• Selected extract
Mandalika is an under-construction integrated resort area in southern Lombok. Designated as a Special Economic Zone (KEK) on Mandalika Beach, it stretches from the edge of Kuta (Lombok) the south coast of Lombok, and stretches along the coastline towards surfing spot Grupuk village of Central Lombok Regency. Mandalika is 15 km straight from Lombok International Airport. It was inaugurated by Indonesian President Joko Widodo on 20 October 2017. [Source: Wikipedia]

Indonesian Government sold Mandalika to the Dubai Development Corporation for US$ 240 million in 2007. However, due to the global financial crisis in 2008 and funding dwindled, the Emirates had no choice but to sell Mandalika back to the Indonesian government for half of the buying price. Then-Indonesian President Susilo Bambang Yudhoyono officiated at the groundbreaking ceremony of the Mandalika resort development project on October 2011. Among those that promised to invest in area was Government of Qatar, who signed a memorandum of understanding in 2018 to invest $500 million in the area.

Mandalika Resort Development Project

The Mandalika Resort Development Project is slated to be built on a 1,200-hectare site in Kuta, Pujut sudistrict at a cost of US$3 billion, which include approx 7.5 kilometers of white-sand beaches. The plans call for hotel, villa and a high end resort projects, and possibly a Formula One circuit, a plenary room for concert events, a seaport for excursions and other ships, and an integrated Disneyland styled theme park, an underwater park, golf course, mangrove park, eco park, and a technical park, In February 2019, it was announced that the yet-to-be-built circuit will host the returning Indonesian motorcycle Grand Prix in 2021. [Source: Wikipedia]

Mandalika resort area is managed by Bali Tourism Development Corporation (BTDC) and embraces five beaches in southern part of Lombok, namely Kuta Beach, Serenting Beach, Aan Cape, Keliuw Beach and Gerupuk Beach. The area is 1,179 hectares will be divided in 3 zones. Paramount Lombok Resort and Residences is being constructed on a plot of land measuring 7.65 hectares. The hotel with 1500 rooms would be operated by hospitality firm Paramount Hotels and Resorts, which is expected to be completed in 2020.

Mandalika resort area is expected to have 2,000 hotel rooms and attract up to 2 million foreign tourists annually by 2019. Hotels under construction in the resort area are:
Pullman Hotel- 270 rooms, and its construction had begun in October 2017.
Royal Tulip Hotel- 198 rooms, was conducted on 26 March 2018. X2 Hotel- 240 rooms,
Club Med Hotel- 350 rooms,
Grand Mercure Hotel- 342 rooms,
Aloft by Marriot Hotel, 173 rooms.

• Tasks and exercises
1) Repeat everything in the Mandalika passage from "Mandalika resort area is expected" down to "Hotel, 173 rooms.", word for word.
2) Please continue the Mandalika passage, starting after its last line.

• Extracted entries
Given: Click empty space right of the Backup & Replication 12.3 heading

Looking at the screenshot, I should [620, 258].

* * *

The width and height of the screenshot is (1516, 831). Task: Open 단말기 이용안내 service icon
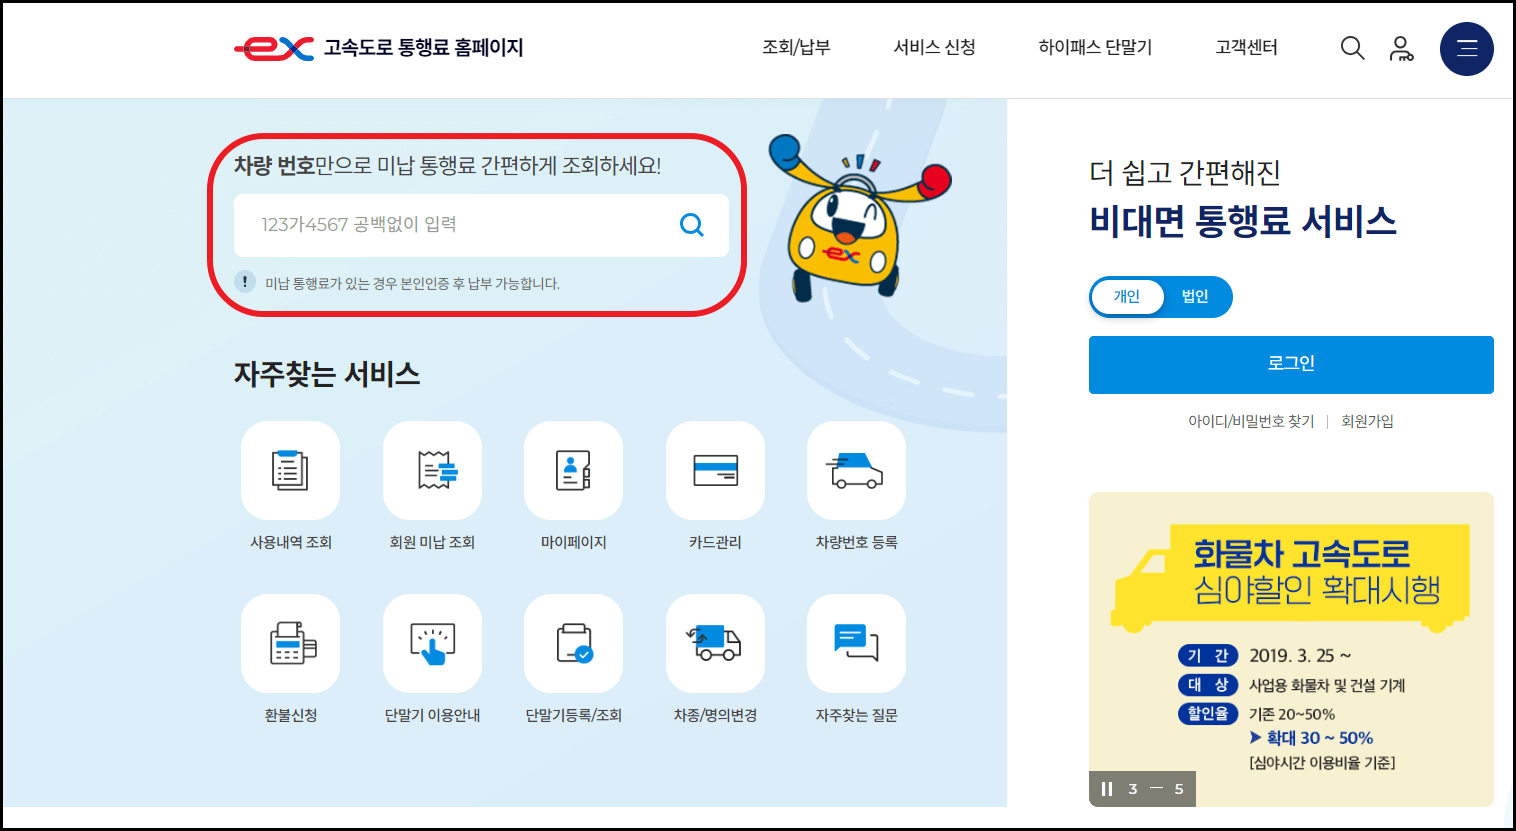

* * *

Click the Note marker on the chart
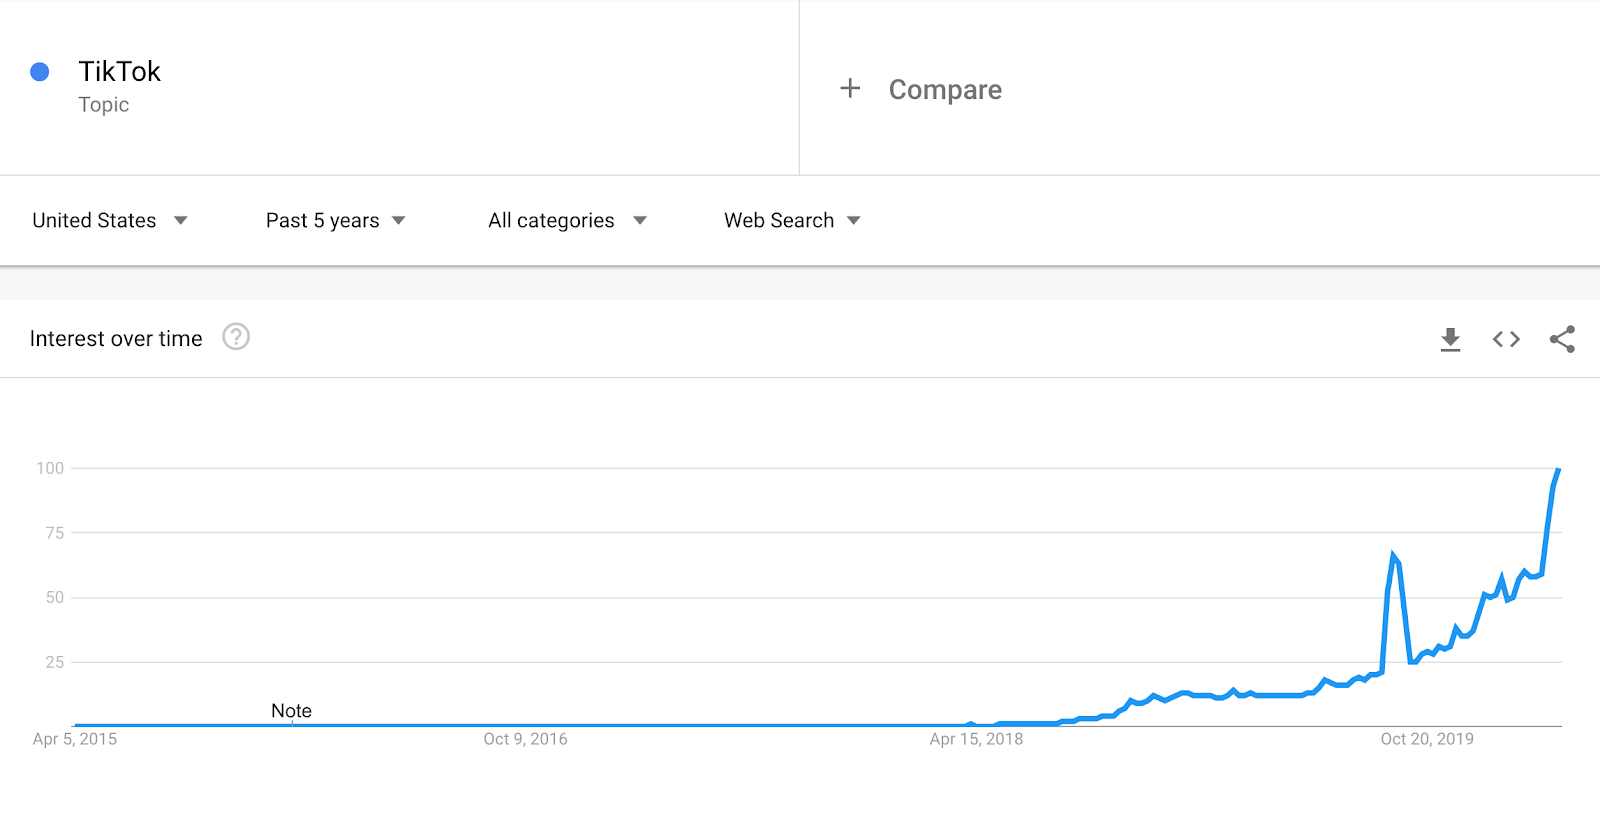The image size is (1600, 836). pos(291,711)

• Responses to the exercise
1)
Mandalika resort area is expected to have 2,000 hotel rooms and attract up to 2 million foreign tourists annually by 2019. Hotels under construction in the resort area are:
Pullman Hotel- 270 rooms, and its construction had begun in October 2017.
Royal Tulip Hotel- 198 rooms, was conducted on 26 March 2018. X2 Hotel- 240 rooms,
Club Med Hotel- 350 rooms,
Grand Mercure Hotel- 342 rooms,
Aloft by Marriot Hotel, 173 rooms.

2)
Vinci Grand Projects, a subsidiary of France-based Vinci Group, is also interested in building the Mandalika Street Circuit, a venue for the world-class MotoGP race. The sports cluster and entertainment project, measuring 120 hectares, will include the construction of seven hotels, convention center, hospital, and other facilities for accommodation of international standard. As part of the conservation maintenance, the lush green hills that provide the stunning backdrop to the Mandalika Resort area will be set aside as a conservation area of over 3000 hectares. This area is home to many native species and will only be available for low impact activities such as cycling or hiking in order to minimize damage to the endemic flora and fauna.

Kuta Beach, South Lombok

Kuta Beach (southern coast of Lombok, about 20 minutes drive south from the Lombok International Airport or approximately 60 Kilometers from Mataram) shares identical name with a famous beach on Bali. While Bali’s Kuta is bursting with crowds and vibrant night entertainment, the small coastal town of Kuta in Lombok is much quieter and still offers beautiful pristine beaches, turquoise seas, secluded thrilling surfing spots, and fascinating cultural traditions.

The coastal area of Kuta is administratively located in the Central Lombok Regency and is part of West Nusa Tenggara Province. It embraces a magnificent stretch of white sandy beaches and brilliant turquoise colored sea with rugged hills rising around it. While surfers are drawn here by its world class waves, the village has a languid charm of its own with some delightful hotels and a succession of dramatic bite-shaped bays nearby.

Every year, on the 19th day of the 10th month, this calm litle coast becomes center stage for Lombok’s Sasak ethnic group’s cultural tradition: Bau in the Lombok language means “to-catch” and Nyale is a type of sea worm that surfaces only around this time of the year. Therefore, Bau Nyale is a unique festive ceremony when large crowds catch the Nyale along a number of Lombok’s finest beaches. For mire information check out the Bau Nyale Festival under Festivals.

Beaches in the Kuta Beach Area of South Lombok

Kuta Beach is the main beach where most of the accommodations and facilities are located and offers a full range of activities. About three kilometers to the east is the pleasant beach of Putri Nyale. Aside from white sands and crystal clear waters, the beach is also closely related with the legend of Princess Nyale or Putri Nyale which is celebrated annually in the traditional ritual of Bau Nyale.

About half a kilometer further east of Puri Nyale is Segara Beach, another excellent spot. About kilometers east of Kuta Beach, is Tanjung A'an comprising two picturesque white sand bays separated by a rocky outcrop: A'an to the west and Pedau to the east. Smooth turquoise waters offer safe swimming and snorkeling, however there can be strong currents at times on the eastern bay. Tanjung A’an is the site of the Mandalika resort described above which is expected to be even grander than Nusa Dua in Bali when completed.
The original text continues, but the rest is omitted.